§ TASK PROMPT
Please count the lines of the records below that contain the string "text", with case counting, and give only the number.

════

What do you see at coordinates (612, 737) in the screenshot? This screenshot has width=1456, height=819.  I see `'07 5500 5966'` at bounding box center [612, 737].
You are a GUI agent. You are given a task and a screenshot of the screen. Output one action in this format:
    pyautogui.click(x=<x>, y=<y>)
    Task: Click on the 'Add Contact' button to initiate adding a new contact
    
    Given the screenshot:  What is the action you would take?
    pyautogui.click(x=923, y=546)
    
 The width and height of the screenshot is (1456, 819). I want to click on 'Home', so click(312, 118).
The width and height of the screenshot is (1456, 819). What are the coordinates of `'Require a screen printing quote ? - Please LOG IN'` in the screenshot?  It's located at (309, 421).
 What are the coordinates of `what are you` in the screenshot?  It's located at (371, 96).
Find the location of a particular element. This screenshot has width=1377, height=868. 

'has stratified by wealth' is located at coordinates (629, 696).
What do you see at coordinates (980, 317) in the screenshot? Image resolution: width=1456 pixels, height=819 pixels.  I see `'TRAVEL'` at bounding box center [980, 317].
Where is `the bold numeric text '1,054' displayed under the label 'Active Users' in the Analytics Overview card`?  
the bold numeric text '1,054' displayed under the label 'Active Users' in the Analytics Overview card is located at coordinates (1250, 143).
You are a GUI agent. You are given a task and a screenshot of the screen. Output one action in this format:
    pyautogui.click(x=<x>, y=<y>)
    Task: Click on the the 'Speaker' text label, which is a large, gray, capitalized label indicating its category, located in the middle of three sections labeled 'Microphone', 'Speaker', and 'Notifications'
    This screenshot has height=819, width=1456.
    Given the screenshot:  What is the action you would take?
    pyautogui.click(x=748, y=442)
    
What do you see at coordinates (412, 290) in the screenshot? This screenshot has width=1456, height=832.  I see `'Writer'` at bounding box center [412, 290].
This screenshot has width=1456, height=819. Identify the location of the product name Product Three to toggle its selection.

════

§ RESULT FOR THIS TASK
3